### [Aim of the task]
Go through the data below and copy each line where the word "computer" occurs.

_ _ _ _

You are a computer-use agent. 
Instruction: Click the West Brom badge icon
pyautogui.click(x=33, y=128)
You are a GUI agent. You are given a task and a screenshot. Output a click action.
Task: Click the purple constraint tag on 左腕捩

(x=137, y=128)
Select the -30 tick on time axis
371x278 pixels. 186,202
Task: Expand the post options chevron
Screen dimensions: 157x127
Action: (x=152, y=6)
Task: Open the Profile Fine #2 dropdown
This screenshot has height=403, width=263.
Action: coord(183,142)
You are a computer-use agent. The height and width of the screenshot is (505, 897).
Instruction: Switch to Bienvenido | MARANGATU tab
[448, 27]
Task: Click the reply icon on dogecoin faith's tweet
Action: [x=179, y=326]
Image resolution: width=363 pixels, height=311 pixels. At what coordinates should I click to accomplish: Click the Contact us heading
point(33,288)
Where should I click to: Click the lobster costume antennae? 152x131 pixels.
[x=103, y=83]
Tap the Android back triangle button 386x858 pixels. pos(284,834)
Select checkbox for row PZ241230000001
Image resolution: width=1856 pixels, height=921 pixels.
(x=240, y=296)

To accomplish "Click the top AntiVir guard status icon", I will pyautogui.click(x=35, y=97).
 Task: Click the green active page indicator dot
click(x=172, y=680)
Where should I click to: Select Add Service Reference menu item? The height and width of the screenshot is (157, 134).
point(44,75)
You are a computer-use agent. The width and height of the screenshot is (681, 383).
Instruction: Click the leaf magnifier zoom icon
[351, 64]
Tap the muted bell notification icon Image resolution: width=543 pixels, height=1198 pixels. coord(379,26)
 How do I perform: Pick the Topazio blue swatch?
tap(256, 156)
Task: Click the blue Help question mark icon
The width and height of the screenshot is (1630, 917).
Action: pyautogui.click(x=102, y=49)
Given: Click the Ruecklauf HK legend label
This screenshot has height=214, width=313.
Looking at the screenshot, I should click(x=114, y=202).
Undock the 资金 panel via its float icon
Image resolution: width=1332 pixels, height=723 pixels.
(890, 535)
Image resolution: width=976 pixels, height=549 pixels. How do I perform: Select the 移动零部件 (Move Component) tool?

_ _ _ _

### [Answer to the exercise]
You are a computer-use agent. 
You are a computer-use agent. The height and width of the screenshot is (505, 897).
You are a computer-use agent. The width and height of the screenshot is (681, 383).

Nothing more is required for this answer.